Authors

Voicing grief: the language of elegy

Milkweed Staff — 09/19/2024

By Melissa Kwasny

One of the first things I learned as a hospice volunteer is to think of death not as a medical emergency but rather as a spiritual event. After attending many deaths, including that of both my parents, I have learned something else: dying is a spiritual process, not a moment. It is a process not only for the person experiencing it but also for their loved ones who are left with grief.

Grief is universal. All peoples, and most animals, experience it. It is, paradoxically, also individual. We each suffer grief uniquely. It is perhaps our most dangerous emotion. People really do die of grief. That is why we have so many rituals and ceremonies around it. It is why certain cultures—I’m thinking of the Irish and those in India—hire keeners or professional mourners to relieve some of the strain by sharing it. Yet grief is a private emotion, and one of the most difficult to describe to others.

Poetry gives us a language to do this. It is called the elegy.

Peter Sacks, in The English Elegy: Studies in the Genre from Spenser to Yeats, writes that the English elegy has its roots in Greek funerary rituals and rites, lamentations for the dead written in hexameter couplets sung and accompanied by music. By the 16th century, the English elegy became a mix of tribute, lament, question—usually of one’s faith—and sometimes curse. We recognize these responses in what Freud called “the work of mourning.” Most elegies actually enact this work, moving through anger, sadness, and questioning to, hopefully, some kind of consolation or acceptance.

- _Records_
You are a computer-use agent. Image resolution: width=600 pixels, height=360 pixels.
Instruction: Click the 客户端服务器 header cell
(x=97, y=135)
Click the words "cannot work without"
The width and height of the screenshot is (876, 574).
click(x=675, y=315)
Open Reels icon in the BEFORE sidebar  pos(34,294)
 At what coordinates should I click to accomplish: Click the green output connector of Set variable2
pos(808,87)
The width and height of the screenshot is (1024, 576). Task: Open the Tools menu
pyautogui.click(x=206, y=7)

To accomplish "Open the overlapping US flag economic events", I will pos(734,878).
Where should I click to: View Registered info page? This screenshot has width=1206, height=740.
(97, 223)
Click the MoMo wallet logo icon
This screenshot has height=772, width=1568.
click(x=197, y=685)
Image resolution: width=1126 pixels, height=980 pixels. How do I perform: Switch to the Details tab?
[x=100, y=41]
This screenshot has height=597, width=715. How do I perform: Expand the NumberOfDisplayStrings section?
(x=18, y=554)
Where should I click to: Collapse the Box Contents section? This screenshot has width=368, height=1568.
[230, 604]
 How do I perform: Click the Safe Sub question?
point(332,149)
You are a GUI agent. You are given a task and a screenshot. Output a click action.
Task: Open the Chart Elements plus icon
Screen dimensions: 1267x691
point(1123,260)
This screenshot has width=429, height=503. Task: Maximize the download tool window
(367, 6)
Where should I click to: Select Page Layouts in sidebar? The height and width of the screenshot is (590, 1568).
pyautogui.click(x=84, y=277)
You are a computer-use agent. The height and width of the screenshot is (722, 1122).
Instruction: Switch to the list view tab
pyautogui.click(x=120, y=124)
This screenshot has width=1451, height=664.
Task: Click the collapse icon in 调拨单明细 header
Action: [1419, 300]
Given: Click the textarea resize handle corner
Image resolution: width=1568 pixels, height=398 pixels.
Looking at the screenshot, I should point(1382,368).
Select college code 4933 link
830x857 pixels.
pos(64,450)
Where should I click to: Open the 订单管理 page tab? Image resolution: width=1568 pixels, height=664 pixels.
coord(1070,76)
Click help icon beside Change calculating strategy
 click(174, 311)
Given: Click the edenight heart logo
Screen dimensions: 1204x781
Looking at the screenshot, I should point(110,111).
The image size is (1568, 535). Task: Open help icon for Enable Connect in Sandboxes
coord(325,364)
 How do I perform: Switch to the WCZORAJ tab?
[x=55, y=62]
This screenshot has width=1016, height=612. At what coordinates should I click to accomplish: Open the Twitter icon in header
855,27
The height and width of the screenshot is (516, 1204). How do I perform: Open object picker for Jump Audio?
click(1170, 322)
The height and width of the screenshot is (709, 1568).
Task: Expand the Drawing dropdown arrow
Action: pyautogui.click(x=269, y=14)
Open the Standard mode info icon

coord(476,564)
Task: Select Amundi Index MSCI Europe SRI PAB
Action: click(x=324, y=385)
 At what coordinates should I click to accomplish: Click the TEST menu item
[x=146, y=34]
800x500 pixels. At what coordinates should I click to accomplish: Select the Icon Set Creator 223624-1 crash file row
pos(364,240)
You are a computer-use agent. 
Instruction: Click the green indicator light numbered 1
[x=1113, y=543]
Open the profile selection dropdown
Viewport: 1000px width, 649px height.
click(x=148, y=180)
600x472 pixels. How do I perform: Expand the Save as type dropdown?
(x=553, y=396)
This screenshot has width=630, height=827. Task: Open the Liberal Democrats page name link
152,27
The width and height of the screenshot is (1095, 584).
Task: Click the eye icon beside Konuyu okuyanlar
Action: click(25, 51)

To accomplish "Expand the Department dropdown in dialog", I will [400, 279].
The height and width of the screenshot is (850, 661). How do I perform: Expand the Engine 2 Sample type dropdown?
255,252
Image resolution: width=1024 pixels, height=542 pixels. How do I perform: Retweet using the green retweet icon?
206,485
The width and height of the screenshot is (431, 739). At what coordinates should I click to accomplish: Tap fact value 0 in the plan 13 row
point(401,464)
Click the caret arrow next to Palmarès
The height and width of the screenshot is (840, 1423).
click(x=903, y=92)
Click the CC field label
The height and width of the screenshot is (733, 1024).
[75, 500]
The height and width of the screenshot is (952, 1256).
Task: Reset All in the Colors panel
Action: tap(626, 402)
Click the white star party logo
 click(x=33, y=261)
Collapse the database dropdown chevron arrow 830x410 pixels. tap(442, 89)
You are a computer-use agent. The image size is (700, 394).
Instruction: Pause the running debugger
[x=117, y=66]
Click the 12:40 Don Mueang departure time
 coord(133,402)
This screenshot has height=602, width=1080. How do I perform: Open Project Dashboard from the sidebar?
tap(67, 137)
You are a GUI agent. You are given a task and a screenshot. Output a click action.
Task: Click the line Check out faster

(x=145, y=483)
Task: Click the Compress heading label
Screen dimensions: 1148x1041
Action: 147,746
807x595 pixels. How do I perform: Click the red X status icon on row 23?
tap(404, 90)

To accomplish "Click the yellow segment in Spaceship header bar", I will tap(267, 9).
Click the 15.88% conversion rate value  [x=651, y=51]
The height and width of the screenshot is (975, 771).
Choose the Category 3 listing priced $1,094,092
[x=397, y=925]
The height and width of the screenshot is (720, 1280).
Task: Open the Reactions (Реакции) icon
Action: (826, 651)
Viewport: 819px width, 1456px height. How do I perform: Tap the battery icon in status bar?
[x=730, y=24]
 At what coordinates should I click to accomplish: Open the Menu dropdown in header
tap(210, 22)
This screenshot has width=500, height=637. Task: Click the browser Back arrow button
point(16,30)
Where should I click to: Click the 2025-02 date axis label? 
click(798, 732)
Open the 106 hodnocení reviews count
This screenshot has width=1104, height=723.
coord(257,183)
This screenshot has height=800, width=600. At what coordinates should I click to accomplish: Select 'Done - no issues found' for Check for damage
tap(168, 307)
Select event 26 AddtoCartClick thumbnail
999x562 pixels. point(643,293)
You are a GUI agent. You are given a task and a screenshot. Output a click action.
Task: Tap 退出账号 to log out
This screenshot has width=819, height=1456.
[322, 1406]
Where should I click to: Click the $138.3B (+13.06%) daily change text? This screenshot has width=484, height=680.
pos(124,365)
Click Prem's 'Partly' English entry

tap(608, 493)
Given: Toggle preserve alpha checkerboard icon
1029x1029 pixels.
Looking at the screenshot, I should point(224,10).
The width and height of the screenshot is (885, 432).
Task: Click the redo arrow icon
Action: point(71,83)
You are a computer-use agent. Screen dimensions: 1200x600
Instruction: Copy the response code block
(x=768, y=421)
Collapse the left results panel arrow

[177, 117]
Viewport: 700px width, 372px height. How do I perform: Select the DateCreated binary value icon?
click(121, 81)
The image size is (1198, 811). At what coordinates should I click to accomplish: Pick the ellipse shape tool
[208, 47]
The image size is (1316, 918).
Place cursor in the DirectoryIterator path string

- _Questions_
(a) Reproduce the passage of the elegy essay above between "One of the first" and "to describe to others.", inclusive.
(b) In the essay on elegy above, what does the writer say was one of the first things learned as a hospice volunteer?

- _Answers to the exercise_
(a)
One of the first things I learned as a hospice volunteer is to think of death not as a medical emergency but rather as a spiritual event. After attending many deaths, including that of both my parents, I have learned something else: dying is a spiritual process, not a moment. It is a process not only for the person experiencing it but also for their loved ones who are left with grief.

Grief is universal. All peoples, and most animals, experience it. It is, paradoxically, also individual. We each suffer grief uniquely. It is perhaps our most dangerous emotion. People really do die of grief. That is why we have so many rituals and ceremonies around it. It is why certain cultures—I’m thinking of the Irish and those in India—hire keeners or professional mourners to relieve some of the strain by sharing it. Yet grief is a private emotion, and one of the most difficult to describe to others.

(b) To think of death not as a medical emergency but as a spiritual event.